§ MATERIAL PROVIDED:

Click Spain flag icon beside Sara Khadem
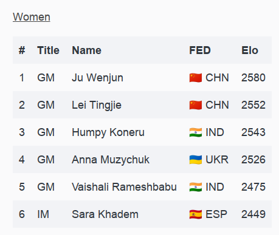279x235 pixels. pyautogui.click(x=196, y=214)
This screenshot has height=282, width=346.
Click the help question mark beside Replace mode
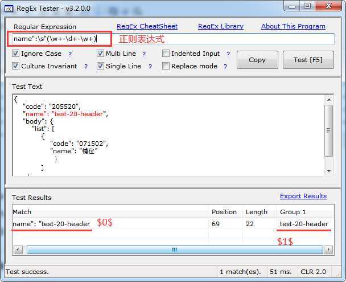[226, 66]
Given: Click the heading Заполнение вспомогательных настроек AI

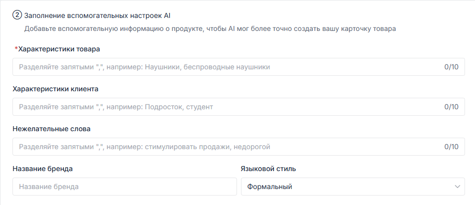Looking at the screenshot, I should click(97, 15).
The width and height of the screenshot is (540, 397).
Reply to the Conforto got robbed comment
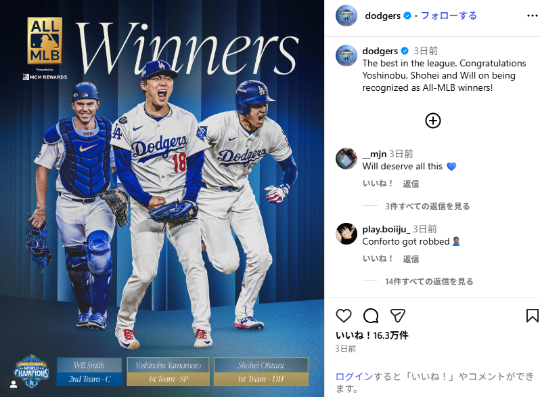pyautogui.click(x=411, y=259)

§ AIM OF THE EXERCISE: Return the lines of the material from the one containing "This screenshot has height=282, width=346." through the end of the material, copied verbatim. Leave the pictures out of your answer.

§ EXERCISE ANSWER:
This screenshot has height=282, width=346.
Click the help question mark beside Replace mode
[226, 66]
Given: Click the heading Заполнение вспомогательных настроек AI

Looking at the screenshot, I should click(97, 15).
The width and height of the screenshot is (540, 397).
Reply to the Conforto got robbed comment
pyautogui.click(x=411, y=259)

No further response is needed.